Con l’emanazione del decreto interministeriale “Promozione dell’uso del biometano nel settore dei trasporti” del 2 marzo 2018 si sono poste le basi per lo sviluppo del biometano in Italia incentivandone l’immissione nella rete del gas destinato all’ autotrazione. Nel provvedimento sono previsti incentivi allo sviluppo di nuovi impianti di distribuzione e liquefazione di biometano tramite il rilascio di Certificati di Immissione in Consumo (CIC) di biocarburanti. Gli incentivi si applicano ai nuovi impianti di produzione di biometano nonché agli impianti esistenti per la produzione e utilizzazione di biogas riconvertiti alla produzione di biometano entro il 31 dicembre 2022. Questo decreto ha anche aperto la strada per un utilizzo del biometano diverso dalla mobilità attraverso lo strumento delle Garanzie d’origine che permettono di certificare l’origine rinnovabile della fonte.

È opinione di chi scrive che la realizzazione di una fitta rete di impianti di produzione di biometano alimentati in prevalenza con liquami zootecnici e anche biomassa di scarto di origine agricola in Lombardia in primis, ma anche in tutta Italia, dovrebbe essere al primo posto nei capitoli energia-ambiente-infrastrutture dell’agenda del nuovo Ministero della transizione ecologica che il prossimo governo a guida Draghi si appresta a far nascere.

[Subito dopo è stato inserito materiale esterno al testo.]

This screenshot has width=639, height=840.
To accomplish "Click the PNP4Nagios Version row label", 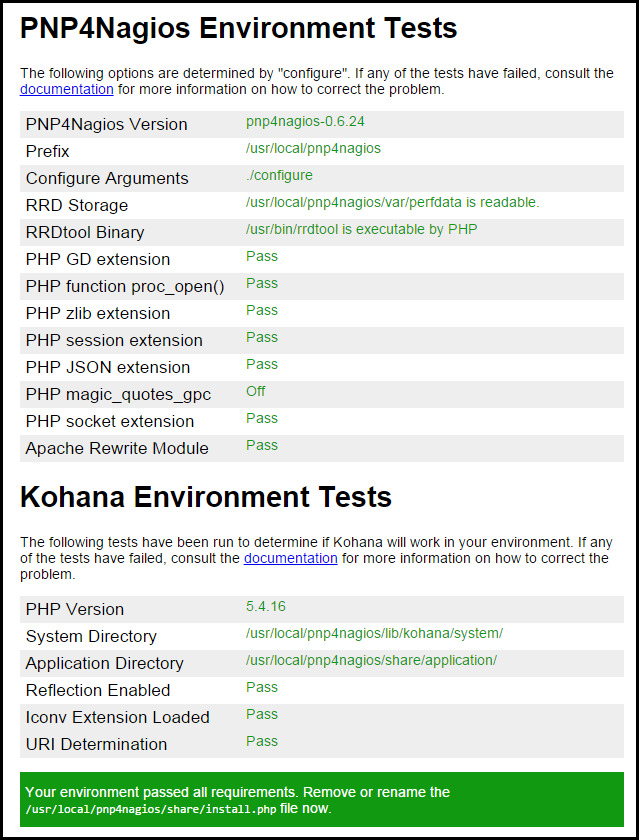I will [x=106, y=124].
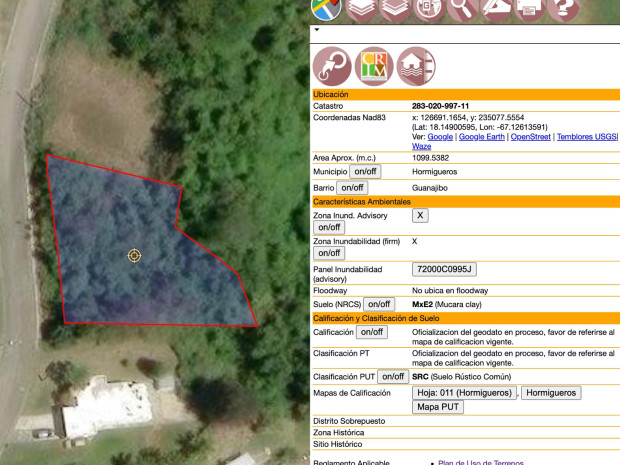Open the search magnifier tool

(462, 8)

Per promuovere ulteriormente lo sviluppo di una economia basata sul biometano occorrerebbe: estendere la data del 31/12/22 per la conversione dei numerosi impianti di biogas esistenti in impianti capaci di produrre biometano, potenziare lo sforzo economico nel settore attingendo dalla quota dei fondi europei del Recovery Fund destinata agli interventi in materia ambientale, semplificare gli iter autorizzativi per la realizzazione di questi impianti, incentivare l’acquisto degli autoveicoli privati alimentati a metano e favorire l’adozione di mezzi alimentati a gas per i gestori del trasporto pubblico locale. Importante sarà anche sostenere l’implementazione dello strumento delle Garanzie d’Origine che consentirebbe lo sviluppo di un mercato attivo di scambi di quote di emissione.

La realizzazione di questa rete dovrebbe essere al centro della politica energetica del nuovo governo, perché a differenza del solare e dell’eolico si tratta di una risorsa programmabile, trasportabile e disponibile attraverso una infrastruttura di distribuzione già esistente come quella del metano. Sarebbe auspicabile, con opportuni interventi di semplificazione burocratica e sostegni economici, rendere l’iniziativa privata in campo agricolo la principale protagonista e beneficiaria di questa svolta. Tanto per cambiare, anche nel campo del biometano siamo il fanalino di coda rispetto ad altri paesi europei, ad esempio nel 2017 a fronte di 195 impianti attivi di produzione di biometano presenti in Germania, 92 in Gran Bretagna, 70 in Svezia e 44 in Francia se ne contava solo 1 in funzione in Italia.

Infine, non dovrebbe essere sottovalutato l’ostacolo culturale che in Italia occorrerebbe superare per rendere “popolare” l’adozione di una tecnologia come questa. A parole la “transizione ecologica” suona bene, ma nei fatti implica scelte non sempre popolari. Ammesso e non concesso che si riuscisse a far ben percepire al grosso della pubblica opinione che la filiera del biogas sia una innovazione amica dell’ambiente e benefica per l’economia, resta comunque il rischio che i sempre-pronti a nascere comitati del “NO agli impianti vicino a casa mia”, ispirati dalle fake news confezionate ad arte da benaltristi romantico-ecologisti di turno, spuntino come funghi a mettere i bastoni tra le ruote non appena cominciano a diffondersi gli impianti nel territorio. Occorrerebbe da parte del Governo Draghi e in particolar modo dal neo Ministro della transizione ecologica non sottostimare l’importanza di prendere in mano le redini del grande lavoro di comunicazione che dovrebbe essere fatto in materia di biometano, possibilmente basato su fonti autorevoli, evidenze tecnico scientifiche e che soffi forte come un vento soprattutto a livello degli enti locali per non ripetere gli stessi errori fatti con l’esperienza comunicativa della pandemia.
La tanto auspicata transizione ecologica priva di una vera transizione culturale non approderebbe da nessuna parte.